Willy Borsus est le nouveau ministre-président de Wallonie (© DR)
C’est un événement qui est passé totalement inaperçu en France mais qui a provoqué un véritable cataclysme politique en Belgique : au cœur de l’été 2017 Paul Magnette, l’emblématique Président de la Région Wallonne, a été contraint de démissionner et de retourner dans sa bonne ville de Charleroi dont il est le bourgmestre.

Cet homme de gauche qu’on qualifierait en France de rocardien est un passionné de Tocqueville et dès lors très attaché aux principes du fonctionnement démocratique. Il a acquis une vraie notoriété en octobre 2016 en refusant dans un premier temps de donner son accord au Ceta l’accord de libre-échange entre l’Union Européenne et le Canada.

Depuis cette date la roue a tourné. L’accord commercial controversé a bel et bien été signé et surtout la santé du parti socialiste wallon s’est sérieusement dégradée se situant assez loin d’une image vertueuse et combative. Le parti de Paul Magnette, le Président de la Région wallonne, est en effet impliqué depuis de longs mois dans des scandales à répétition. Ils tournent autour de nombreuses affaires de corruption mais aussi la découverte d’un réseau tentaculaire d’emplois fictifs permettant de rémunérer grassement des personnalités politiques.

Prenant prétexte de ce climat délétère, le Wallon Benoit Lutgen, président du Centre Démocrate Humaniste parti de centre droit, prenait en juin une décision inattendue : il décidait de rompre la coalition de gouvernement qui unissait le PS et le CDU depuis 2014 en Wallonie, précipitant de fait la chute de Paul Magnette.

La vie politique belge est en effet faite de complexités et de subtilités qui échappent souvent à ceux qui ne connaissent pas nos voisins. Ce geste politique inédit en Belgique où il est très rare qu’on brise une coalition en cours de mandat- eut des conséquences dans tout le Royaume. La vie politique belge est en effet faite de complexités et de subtilités qui échappent souvent à ceux qui ne connaissent pas nos voisins. La rupture d’une coalition dans une des institutions politiques belges eut nécessairement des répercussions dans le reste du pays. Des discussions assez complexes et des menaces de changement d’alliances se déroulèrent notamment au niveau fédéral, dans les autres Régions belges et à la Communauté française de Belgique.

Au total le pays sort assez marqué par ces événements. Quoi qu’il en pense le PS belge est durablement affaibli. Il est désormais fortement concurrencé sur sa gauche par le PTB , le Parti des Travailleurs Belges, une organisation fortement implantée, marquée par une radicalité qui ferait apparaître Jean Luc Mélenchon comme un dangereux centriste.

Le CDH, Parti Social-Chrétien, qui fut longtemps un des pivots de la vie politique belge, a certes courageusement refusé de s’allier aux libéraux au niveau fédéral en raison de leur proximité avec les nationalistes flamands qui sont parfois proches des thèmes de l’extrême droite.
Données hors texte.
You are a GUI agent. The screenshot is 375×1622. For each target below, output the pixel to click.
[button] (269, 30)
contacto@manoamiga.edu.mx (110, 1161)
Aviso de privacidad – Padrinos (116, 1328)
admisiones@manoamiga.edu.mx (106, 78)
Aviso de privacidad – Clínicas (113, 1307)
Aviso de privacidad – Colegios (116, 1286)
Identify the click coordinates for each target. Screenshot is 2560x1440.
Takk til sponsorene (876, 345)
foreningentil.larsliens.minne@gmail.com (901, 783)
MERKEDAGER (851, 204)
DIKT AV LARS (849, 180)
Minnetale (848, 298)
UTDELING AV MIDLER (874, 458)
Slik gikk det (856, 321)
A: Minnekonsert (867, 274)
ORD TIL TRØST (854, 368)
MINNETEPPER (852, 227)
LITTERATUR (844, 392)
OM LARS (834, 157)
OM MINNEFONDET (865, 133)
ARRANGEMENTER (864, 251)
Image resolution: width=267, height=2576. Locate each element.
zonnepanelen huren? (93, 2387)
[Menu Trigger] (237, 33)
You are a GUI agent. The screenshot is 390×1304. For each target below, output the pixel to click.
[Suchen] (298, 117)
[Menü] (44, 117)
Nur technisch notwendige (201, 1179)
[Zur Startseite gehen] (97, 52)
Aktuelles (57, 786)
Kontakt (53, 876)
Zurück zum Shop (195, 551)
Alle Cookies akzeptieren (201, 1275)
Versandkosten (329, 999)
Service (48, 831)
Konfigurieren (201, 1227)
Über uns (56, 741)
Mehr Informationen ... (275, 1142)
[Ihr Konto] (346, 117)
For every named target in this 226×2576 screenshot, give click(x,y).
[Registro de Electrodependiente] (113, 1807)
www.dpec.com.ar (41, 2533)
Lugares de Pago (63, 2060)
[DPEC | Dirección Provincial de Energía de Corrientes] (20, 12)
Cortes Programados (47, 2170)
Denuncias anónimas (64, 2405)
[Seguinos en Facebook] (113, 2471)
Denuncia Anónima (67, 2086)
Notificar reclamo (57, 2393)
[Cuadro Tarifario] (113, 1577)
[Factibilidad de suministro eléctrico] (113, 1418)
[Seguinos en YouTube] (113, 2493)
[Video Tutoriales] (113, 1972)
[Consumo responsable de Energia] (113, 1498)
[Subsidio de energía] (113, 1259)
Il se retrouve lui aussi en difficulté et il peine à exister entre les extrémistes de tout bord. Tout ceci n’est pas une bonne nouvelle pour un pays traditionnellement imprégné par une culture de consensus.

Charles Ferdinand Nothomb, personnalité importante en Belgique veut toutefois dédramatiser cette situation complexe. Celui qui fut un ministre de l’Intérieur puis des affaires étrangères particulièrement reconnu estime que la Belgique a l’habitude de ces débats sur les coalitions et qu’elle saura retrouver la voie de nouveaux équilibres favorables à une dynamique européenne.

De son côté, Bruno Echterbille, vice-président de l’Institut de la Grande Région, demeure convaincu que la volonté de la Wallonie (et de la province du Luxembourg) reste intacte en matière de coopération transfrontalière. René Collin a présidé la Grande Région transfrontalière de 2014 à 2016. Il est resté ministre dans le nouveau gouvernement wallon piloté depuis l’été par le libéral Willy Borsus, membre du Mouvement réformateur. Collin reste responsable dans le gouvernement pour tout ce qui touche aux relations transfrontalières. Plus que jamais, au-delà de toutes ces vicissitudes, la Wallonie se sait au coeur de l’Europe et elle entend bien y rester.